= Mark Major (lighting designer) =

British lighting designer and architect

Mark Major is a British lighting designer and architect. He is the co-founder of Speirs Major, a lighting design studio.

== Career ==
Major is an architect by training. Having previously worked with lighting designer Jonathan Speirs at Lighting Design Partnership in Edinburgh, the pair established their own lighting design studio Speirs and Major Associates in 1993. In 2010, the studio was rebranded Speirs + Major, and in 2020 as Speirs Major.

Major was Lighting Design Advisor to the Olympic Delivery Authority for the London Olympic and Paralympic Games 2012. He became Master for the Faculty for the Royal Designers for Industry in November 2019.

Major's notable lighting projects include the Millennium Dome, Greenwich, London, UK (1999), Terminal 5, Heathrow, London, UK (2008), Beijing Capital International Airport, Beijing, China (2008), and the interior of St Paul's Cathedral, London, UK (2006).
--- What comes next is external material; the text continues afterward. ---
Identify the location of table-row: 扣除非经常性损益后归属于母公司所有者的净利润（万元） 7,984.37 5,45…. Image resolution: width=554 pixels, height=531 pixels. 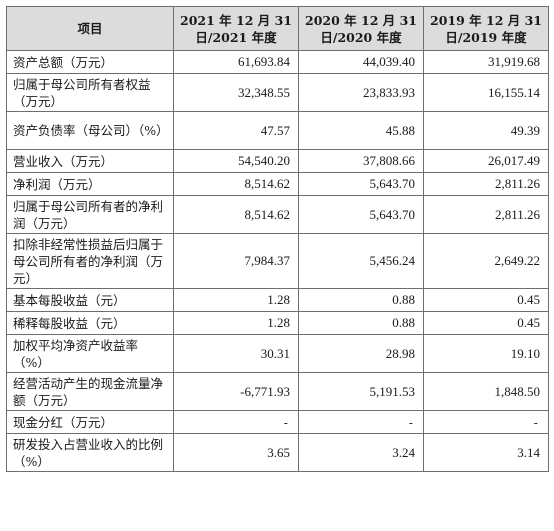
(278, 261). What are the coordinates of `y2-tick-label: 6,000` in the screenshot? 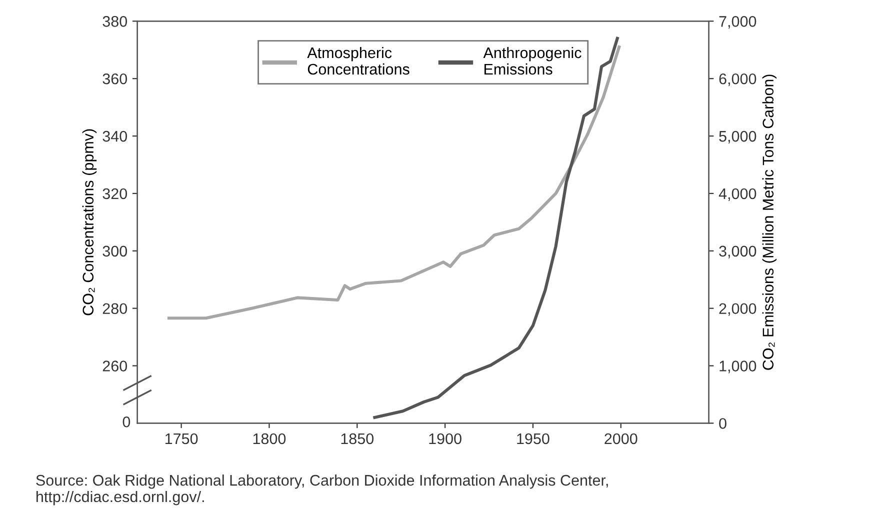 It's located at (738, 80).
He is active in the field of urban design and light masterplanning and produced the Lighting Vision for the City of London, UK in 2018.

== Awards and honours ==
In 2012, Major was named a Royal Designer for Industry for his "innovative use of light to create public space". He received the 'Outstanding Lifetime Contribution to Design' award at the FX Awards in 2015.

Major is a Fellow of the International Association of Lighting Designers.